Suicide is the second leading cause of death in American youth aged 10 to 19 ( Box 8.2 ). A psychiatric evaluation of a child or adolescent is incomplete without an assessment of suicide risk, even if suicidality is not the chief complaint. Some examples of pediatric screening tools that have been used in emergency psychiatric settings include the Reynolds Suicide Ideation Questionnaire, the Columbia Suicide Severity Rating Scale, and the Ask Suicide-Screening Questions.
Violence toward others or weapon possession
Suicidal ideation, suicide attempt or gesture
Physical abuse or neglect
Sexual abuse or rape
Psychosis
Anxiety
Conversion disorder
Eating disorders
Substance abuse
Behavioral disorders
Fire-setting
Running away
School refusal
Acute mental status change
In determining a young patient’s risk of suicide, the evaluating psychiatrist should consider both chronic and acute risk factors, as well as collateral information. An individual’s chronic risk of suicide is elevated by a family history of suicide, personal history of physical or sexual abuse, and prior suicide attempts. Acute risk factors include substance abuse or intoxication, mania, depression, psychosis, impulsivity, and severe psychosocial stressors. In the case of recent suicide attempts or current suicidal ideation, lethality of the method and intent to die should be considered. Access to firearms and other weapons should always be investigated. However, attention-seeking or manipulative self-harming behavior should not be discounted because individuals without true suicidal ideation may inadvertently endanger their lives in an effort to have their distress taken seriously.

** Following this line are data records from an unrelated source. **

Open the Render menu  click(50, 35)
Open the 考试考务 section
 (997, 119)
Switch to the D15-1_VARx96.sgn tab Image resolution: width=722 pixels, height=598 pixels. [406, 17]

The psychiatrist who is called to evaluate aggression or violence in a young person should consider biologic, psychological, and social contributions to the patient’s presentation, as well as collateral information. These risks are elevated in young patients with a history of aggressive behavior toward people or animals, fire-setting, truancy or serious rule violation, running away from home, and use and access to firearms and other weapons. Children and adolescents with poor frustration tolerance, behavioral dysregulation, and impulsivity are at increased risk for violence and aggression. Acute elevations in risk can also be caused by undiagnosed medical conditions, such as altered mental status due to a neurologic condition or toxic metabolic state, intoxication or withdrawal, or acute psychiatric states of mania and psychosis. The evaluating physician should attempt to identify stressors or triggers for violence or increased aggression. Finally, collateral information from parents or legal guardians, school officials, or residential facility staff is essential to fully assess the risk of violence.